### Records to use
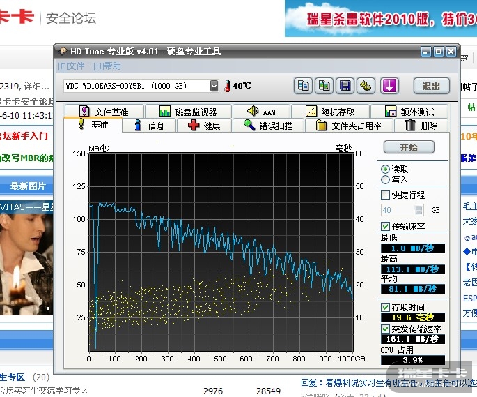The width and height of the screenshot is (477, 397).
Task: Open the 帮助 help menu
Action: coord(107,66)
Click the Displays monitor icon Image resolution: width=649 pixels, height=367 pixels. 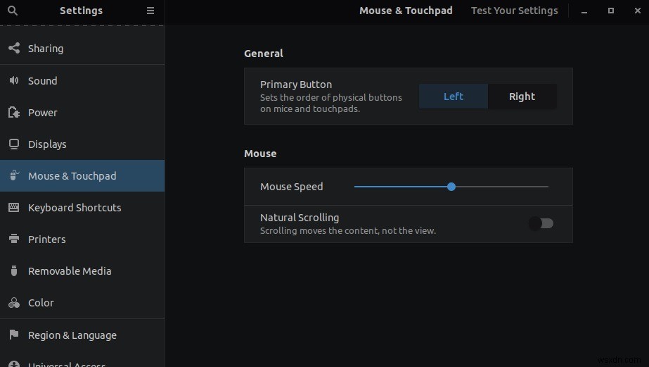click(13, 144)
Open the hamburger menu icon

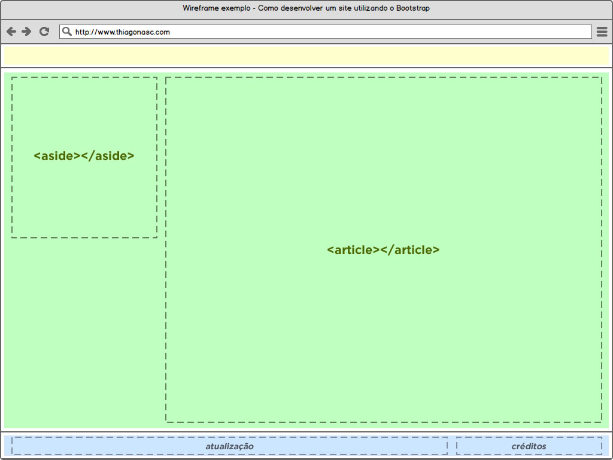pos(602,31)
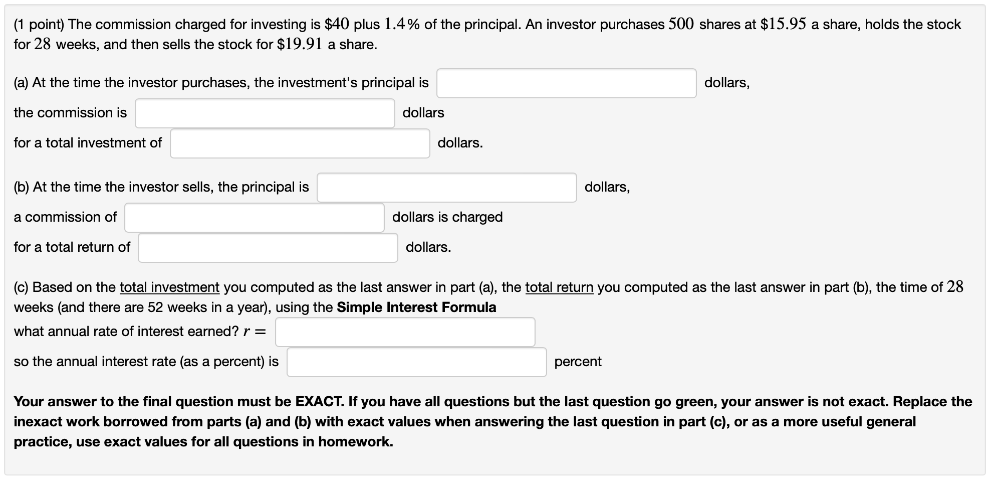Click the interest rate percent input box
Image resolution: width=989 pixels, height=481 pixels.
coord(416,362)
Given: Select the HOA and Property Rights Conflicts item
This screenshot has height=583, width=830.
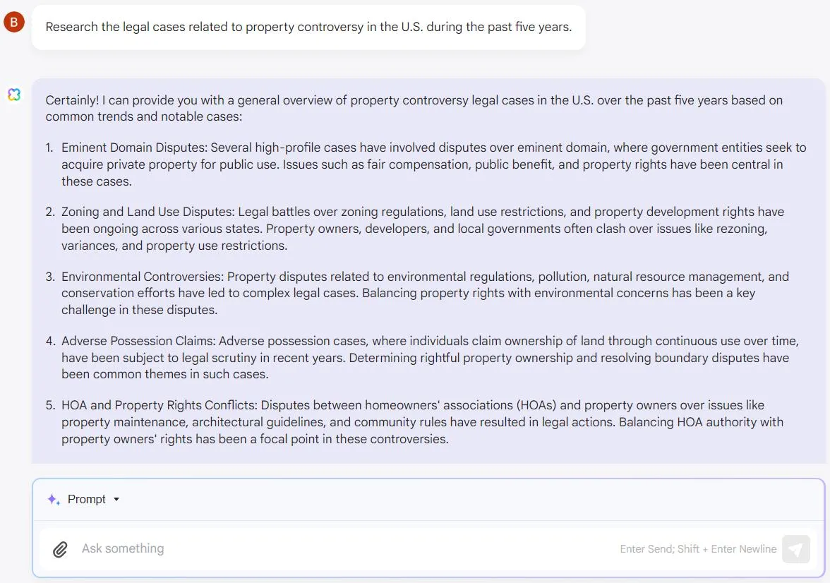Looking at the screenshot, I should tap(422, 422).
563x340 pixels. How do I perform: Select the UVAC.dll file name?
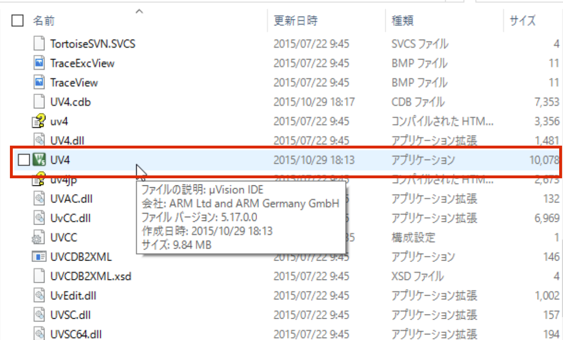71,199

### Problem details
Set out, exactly as given, the line that contains "Given: Select the" along with each line after it through the end of the records above; omit the pictures.

### Output for this task
Given: Select the HOA and Property Rights Conflicts item
This screenshot has height=583, width=830.
Looking at the screenshot, I should tap(422, 422).
563x340 pixels. How do I perform: Select the UVAC.dll file name?
71,199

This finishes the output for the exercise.